Le voilà qui respire des grands coups profonds, bien s’oxygéner tout, en grand, s’ouvrir les fenêtres donnant sur ses poumons, le brave garçon.
— Nom de Dieu, juré-je étourdiment car des qui respectent plus que moi le Seigneur, tu peux chercher, même le cardinal Marty jure davantage que moi. Et d’après ce qu’on m’a laissé entendre : le Pape, en personne. L’autre jour, tiens, en voulant planter un clou dans sa chambre pour accrocher un poster d’Emmanuelle, il s’est laissé tomber le marteau sur sa pantoufle d’hermine, ben il a fait péter un de ces « bordel de Dieu » qui a lézardé le Vatican ; de source sûre. Non, moi, Dieu, j’ai le plus profond respect. Jouer les mariolles, bien joli.
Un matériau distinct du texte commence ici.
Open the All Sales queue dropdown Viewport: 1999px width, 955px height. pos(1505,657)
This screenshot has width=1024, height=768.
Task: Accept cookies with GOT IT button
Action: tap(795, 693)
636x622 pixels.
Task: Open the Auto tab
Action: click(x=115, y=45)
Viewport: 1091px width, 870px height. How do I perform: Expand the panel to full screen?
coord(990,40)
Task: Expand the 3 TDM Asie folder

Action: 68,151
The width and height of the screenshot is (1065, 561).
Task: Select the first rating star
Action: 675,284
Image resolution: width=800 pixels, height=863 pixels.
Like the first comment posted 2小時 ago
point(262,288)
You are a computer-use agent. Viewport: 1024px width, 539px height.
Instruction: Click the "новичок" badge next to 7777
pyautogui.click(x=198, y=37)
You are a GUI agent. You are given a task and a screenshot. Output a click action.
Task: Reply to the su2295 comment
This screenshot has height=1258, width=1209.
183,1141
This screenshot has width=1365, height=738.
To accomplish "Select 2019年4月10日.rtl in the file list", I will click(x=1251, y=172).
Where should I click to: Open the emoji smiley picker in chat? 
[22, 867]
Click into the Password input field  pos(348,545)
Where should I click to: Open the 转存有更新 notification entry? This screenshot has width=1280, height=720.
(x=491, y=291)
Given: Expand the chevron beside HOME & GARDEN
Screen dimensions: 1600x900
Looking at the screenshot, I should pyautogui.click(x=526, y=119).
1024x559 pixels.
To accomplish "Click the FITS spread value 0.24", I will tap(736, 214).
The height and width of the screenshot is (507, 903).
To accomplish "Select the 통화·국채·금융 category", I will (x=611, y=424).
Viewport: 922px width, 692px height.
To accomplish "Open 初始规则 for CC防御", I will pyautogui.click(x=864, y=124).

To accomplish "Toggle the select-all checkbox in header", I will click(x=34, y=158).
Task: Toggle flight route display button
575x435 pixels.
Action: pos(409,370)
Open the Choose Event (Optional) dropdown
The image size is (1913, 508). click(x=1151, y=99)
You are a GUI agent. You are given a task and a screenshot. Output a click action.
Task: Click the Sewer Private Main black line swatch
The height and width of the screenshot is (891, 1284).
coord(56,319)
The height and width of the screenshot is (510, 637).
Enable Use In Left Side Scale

Seulement tu casses ta bouffarde et tu te pointes là-haut. Et il t’attend, les mains dans ses manches, goguenard. « C’est toi, l’Antonio, qui me jurais le nom sacré, pour des babioles ? Me niais ? Me déniais ? Me gaussais comme un petit con ? Te voilà à comparaître, l’esprit fort en caramel mou ? Le pauvre chieur ? Sale branque, crâne plat, que si je serais moins divinement bon, je t’enverrais mijoter dans les marmites du copain fourchu, bougre de fier à braséro ! » Alors je me gaffe. Je crois en Dieu. Je croîs en Dieu. Je croisse en Dieu ? Je croasse en Dieu. Pas fou, le frelon ! Paré pour les manœuvres d’automne ! Bien le bonjour, Seigneur. J’arrive à vous comme un contrit. Après vous avoir tant prié, loué, sous-loué, vendu à Pierre, Paul, Jacques. Voyez mon éperduance, l’à quel point combien elle est totale, infiniment infinie. Tenez compte, Seigneur. Aboulez les récompenses. Ne m’éludez pas : éluez-moi. Je suis l’élu-type.